From 362389781b87a067c6cd2350b95f09f689c06d98 Mon Sep 17 00:00:00 2001
From: James Hensman <james.hensman@gmail.com>
Date: Tue, 4 Jun 2013 16:28:20 +0100
Subject: [PATCH 3/4] fixing some examples

---
 GPy/core/gp_base.py         | 3 +++
 GPy/models/GP_regression.py | 2 +-
 2 files changed, 4 insertions(+), 1 deletion(-)

diff --git a/GPy/core/gp_base.py b/GPy/core/gp_base.py
index 3eb977c6..29234c4d 100644
--- a/GPy/core/gp_base.py
+++ b/GPy/core/gp_base.py
@@ -24,6 +24,9 @@ class GPBase(model.model):
             self._Xmean = X.mean(0)[None, :]
             self._Xstd = X.std(0)[None, :]
             self.X = (X.copy() - self._Xmean) / self._Xstd
+        else:
+            self._Xmean = np.zeros((1,self.Q))
+            self._Xstd = np.ones((1,self.Q))
 
         super(GPBase, self).__init__()
 
diff --git a/GPy/models/GP_regression.py b/GPy/models/GP_regression.py
index 2979456b..e5acb4f7 100644
--- a/GPy/models/GP_regression.py
+++ b/GPy/models/GP_regression.py
@@ -31,5 +31,5 @@ class GP_regression(GP):
 
         likelihood = likelihoods.Gaussian(Y,normalize=normalize_Y)
 
-        super(GP_regression, self).__init__(self, X, likelihood, kernel, normalize_X=normalize_X)
+        super(GP_regression, self).__init__(X, likelihood, kernel, normalize_X=normalize_X)
         self._set_params(self._get_params())

From 78aedd84af66d5ed6909e5f58bd4200903e307a3 Mon Sep 17 00:00:00 2001
From: Ricardo <acq11ra@sheffield.ac.uk>
Date: Tue, 4 Jun 2013 16:32:12 +0100
Subject: [PATCH 4/4] Examples changed to use new link_functions

---
 GPy/examples/classification.py | 24 +++++++++++++++---------
 1 file changed, 15 insertions(+), 9 deletions(-)

diff --git a/GPy/examples/classification.py b/GPy/examples/classification.py
index a96911f4..f3adebaa 100644
--- a/GPy/examples/classification.py
+++ b/GPy/examples/classification.py
@@ -21,13 +21,15 @@ def crescent_data(seed=default_seed): # FIXME
     """
 
     data = GPy.util.datasets.crescent_data(seed=seed)
+    Y = data['Y']
+    Y[Y.flatten()==-1] = 0
 
     # Kernel object
     kernel = GPy.kern.rbf(data['X'].shape[1])
 
     # Likelihood object
-    distribution = GPy.likelihoods.likelihood_functions.probit()
-    likelihood = GPy.likelihoods.EP(data['Y'], distribution)
+    distribution = GPy.likelihoods.likelihood_functions.binomial()
+    likelihood = GPy.likelihoods.EP(Y, distribution)
 
 
     m = GPy.models.GP(data['X'], likelihood, kernel)
@@ -49,12 +51,15 @@ def oil():
     Run a Gaussian process classification on the oil data.

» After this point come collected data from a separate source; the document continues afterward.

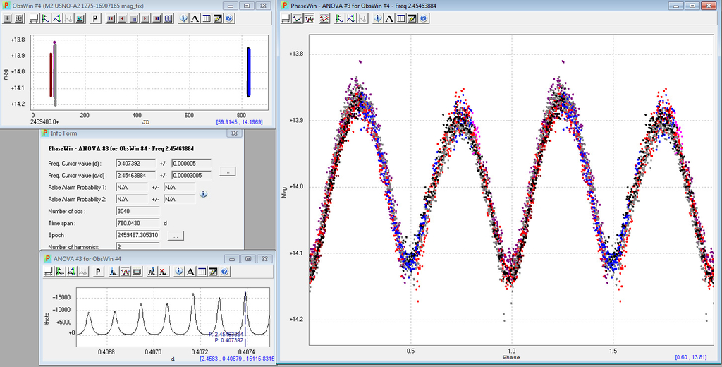Click help question mark in PhaseWin toolbar
The image size is (722, 367).
click(423, 18)
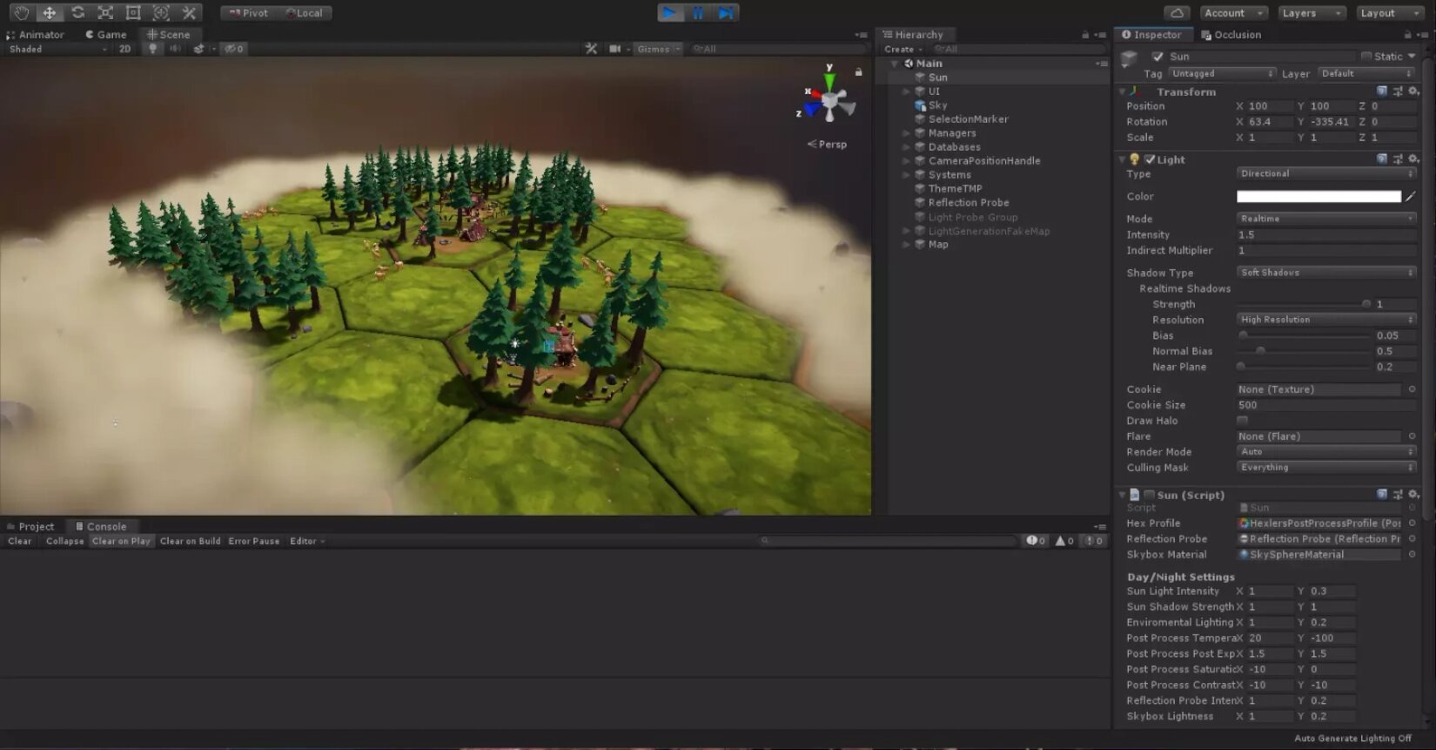Select the Hand tool in the toolbar
1436x750 pixels.
21,13
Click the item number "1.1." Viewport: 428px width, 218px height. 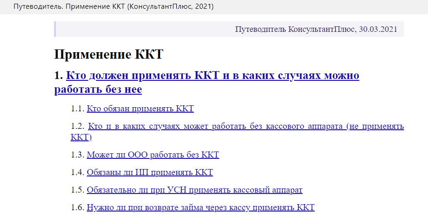pyautogui.click(x=78, y=109)
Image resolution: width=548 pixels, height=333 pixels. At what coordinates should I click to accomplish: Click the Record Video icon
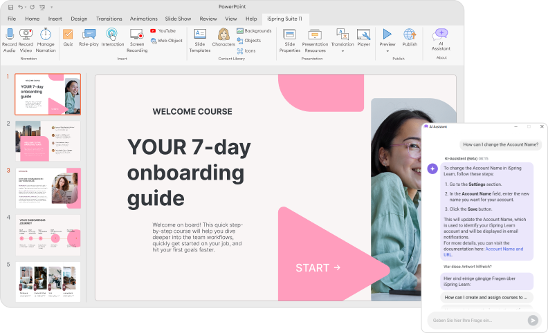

The demonstration calls the basic GP classification model and uses EP to approximate the likelihood.
     """
     data = GPy.util.datasets.oil()
+    Y = data['Y'][:, 0:1]
+    Y[Y.flatten()==-1] = 0
+
     # Kernel object
     kernel = GPy.kern.rbf(12)
 
     # Likelihood object
-    distribution = GPy.likelihoods.likelihood_functions.probit()
-    likelihood = GPy.likelihoods.EP(data['Y'][:, 0:1], distribution)
+    distribution = GPy.likelihoods.likelihood_functions.binomial()
+    likelihood = GPy.likelihoods.EP(Y, distribution)
 
     # Create GP model
     m = GPy.models.GP(data['X'], likelihood=likelihood, kernel=kernel)
@@ -87,8 +92,6 @@ def toy_linear_1d_classification(seed=default_seed):
     # Likelihood object
     link = GPy.likelihoods.link_functions.probit
     distribution = GPy.likelihoods.likelihood_functions.binomial(link)
-    #distribution = GPy.likelihoods.likelihood_functions.binomial()
-    #distribution = GPy.likelihoods.likelihood_functions.probit()
     likelihood = GPy.likelihoods.EP(Y, distribution)
 
     # Model definition
@@ -119,12 +122,13 @@ def sparse_toy_linear_1d_classification(seed=default_seed):
 
     data = GPy.util.datasets.toy_linear_1d_classification(seed=seed)
     Y = data['Y'][:, 0:1]
+    Y[Y.flatten() == -1] = 0
 
     # Kernel object
     kernel = GPy.kern.rbf(1) + GPy.kern.white(1)
 
     # Likelihood object
-    distribution = GPy.likelihoods.likelihood_functions.probit()
+    distribution = GPy.likelihoods.likelihood_functions.binomial()
     likelihood = GPy.likelihoods.EP(Y, distribution)
 
     Z = np.random.uniform(data['X'].min(), data['X'].max(), (10, 1))
@@ -160,13 +164,15 @@ def sparse_crescent_data(inducing=10, seed=default_seed):
     """
 
     data = GPy.util.datasets.crescent_data(seed=seed)
+    Y = data['Y']
+    Y[Y.flatten()==-1]=0
 
     # Kernel object
     kernel = GPy.kern.rbf(data['X'].shape[1]) + GPy.kern.white(data['X'].shape[1])
 
     # Likelihood object
-    distribution = GPy.likelihoods.likelihood_functions.probit()
-    likelihood = GPy.likelihoods.EP(data['Y'], distribution)
+    distribution = GPy.likelihoods.likelihood_functions.binomial()
+    likelihood = GPy.likelihoods.EP(Y, distribution)
 
     sample = np.random.randint(0, data['X'].shape[0], inducing)
     Z = data['X'][sample, :]